Asbestos causes several
major diseases of the lung and pleura
An insidious feature of
asbestos-related disease is that there is often a long latent period of up to 50
years between exposure and clinical onset of disease.
The diseases produced by
asbestos are:
• Asbestosis, a progressive
chronic fibrosis of the lungs, is caused by heavy exposure to asbestos, usually
with a latent period of 25 years before clinical symptoms become evident.
• Pleural plaques. Benign
plaques of collagenous fibrosis in the pleural surfaces.
• Pleural effusions and
pleural thickening. Spontaneous effusions in the absence of obvious other cause,
and dense pleural thickening, which may compress the lungs.

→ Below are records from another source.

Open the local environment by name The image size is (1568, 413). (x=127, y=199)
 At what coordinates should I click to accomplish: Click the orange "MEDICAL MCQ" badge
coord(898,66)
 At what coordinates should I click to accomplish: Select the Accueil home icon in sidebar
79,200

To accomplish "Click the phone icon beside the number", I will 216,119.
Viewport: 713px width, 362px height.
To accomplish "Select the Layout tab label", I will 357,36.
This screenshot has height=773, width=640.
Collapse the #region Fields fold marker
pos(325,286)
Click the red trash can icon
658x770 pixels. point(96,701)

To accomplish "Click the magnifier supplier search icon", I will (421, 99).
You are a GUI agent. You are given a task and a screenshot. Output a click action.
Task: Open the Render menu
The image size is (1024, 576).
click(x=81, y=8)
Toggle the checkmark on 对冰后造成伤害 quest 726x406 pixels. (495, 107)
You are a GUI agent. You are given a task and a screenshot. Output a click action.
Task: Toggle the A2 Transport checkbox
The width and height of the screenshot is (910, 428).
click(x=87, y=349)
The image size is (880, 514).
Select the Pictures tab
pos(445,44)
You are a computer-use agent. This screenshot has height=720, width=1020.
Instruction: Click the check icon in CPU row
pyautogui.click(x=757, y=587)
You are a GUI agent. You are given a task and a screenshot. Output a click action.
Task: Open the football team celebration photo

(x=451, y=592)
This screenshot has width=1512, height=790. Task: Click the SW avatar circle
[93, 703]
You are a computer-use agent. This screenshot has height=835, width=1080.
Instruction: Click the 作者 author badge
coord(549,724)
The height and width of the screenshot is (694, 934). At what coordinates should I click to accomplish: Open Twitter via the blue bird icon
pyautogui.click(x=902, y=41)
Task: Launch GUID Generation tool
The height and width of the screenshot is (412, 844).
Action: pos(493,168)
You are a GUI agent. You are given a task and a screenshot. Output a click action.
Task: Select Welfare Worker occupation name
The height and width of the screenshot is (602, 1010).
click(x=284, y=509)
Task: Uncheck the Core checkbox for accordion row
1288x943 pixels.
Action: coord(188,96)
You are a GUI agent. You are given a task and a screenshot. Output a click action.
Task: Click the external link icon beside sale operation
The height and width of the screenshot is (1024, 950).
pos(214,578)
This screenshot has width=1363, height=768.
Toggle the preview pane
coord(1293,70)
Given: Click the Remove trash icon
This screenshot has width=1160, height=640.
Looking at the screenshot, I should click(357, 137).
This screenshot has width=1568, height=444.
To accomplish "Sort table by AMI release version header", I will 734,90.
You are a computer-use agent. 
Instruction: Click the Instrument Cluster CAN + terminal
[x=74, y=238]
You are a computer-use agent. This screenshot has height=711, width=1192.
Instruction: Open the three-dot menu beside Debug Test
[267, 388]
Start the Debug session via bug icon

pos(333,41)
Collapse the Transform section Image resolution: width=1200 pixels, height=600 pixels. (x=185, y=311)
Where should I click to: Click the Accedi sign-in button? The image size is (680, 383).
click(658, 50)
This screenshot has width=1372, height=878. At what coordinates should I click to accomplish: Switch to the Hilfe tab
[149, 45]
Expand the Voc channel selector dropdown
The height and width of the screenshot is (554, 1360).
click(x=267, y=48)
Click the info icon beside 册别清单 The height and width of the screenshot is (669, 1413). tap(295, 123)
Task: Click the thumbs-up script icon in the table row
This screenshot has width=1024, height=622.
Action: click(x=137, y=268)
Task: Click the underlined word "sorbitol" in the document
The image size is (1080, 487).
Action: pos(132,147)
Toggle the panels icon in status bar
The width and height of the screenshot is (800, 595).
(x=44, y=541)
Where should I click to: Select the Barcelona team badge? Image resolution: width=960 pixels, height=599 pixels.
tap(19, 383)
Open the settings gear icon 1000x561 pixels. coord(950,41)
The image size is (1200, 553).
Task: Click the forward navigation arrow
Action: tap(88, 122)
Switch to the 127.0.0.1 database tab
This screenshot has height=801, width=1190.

• Malignant mesothelioma. A
highly malignant tumour of the mesothelium.
• Carcinoma of the lung.
Occupational asbestos
exposure has been extensive
Asbestos is a fibrous
silicate mineral that was widely used between 1890 and 1970 as a building,
insulating and fire-resistant material.
As well as the hazards of mining and
refining asbestos, exposure of individuals has occurred in the building
industry, and in industries using asbestos for its insulating properties, e.g.
affecting dockyard workers and spray lagging operatives.
There are two main
forms:
• Serpentine asbestos
(including white asbestos) is the most common form, and fibres persist in lung
for a limited time.
• Amphibole asbestos
(including blue and brown asbestos), the fibres of which persist in lung for
many years. This form is the main cause of malignant mesothelioma.
The risk of disease depends
on duration of exposure (long exposure increases risk), intensity of exposure
(heavy exposure to airborne fibres increases risk), and the type of asbestos
(short fibres are not very pathogenic; fibres over 8 mm long particularly cause
disease).
Diagnosis is made on the
basis of occupational exposure, changes on chest radiograph (linear shadows in
lung bases), and a pattern of restrictive defects on lung-function testing.
Pathological findings are of
interstitial fibrosis of the lungs which, in early stages, is maximal at the
lung bases. Asbestos bodies may be seen histologically.
The disease progresses with
increasing restrictive defect, which is associated with interstitial fibrosis.
Pulmonary hypertension and cor pulmonale develop in the late stages.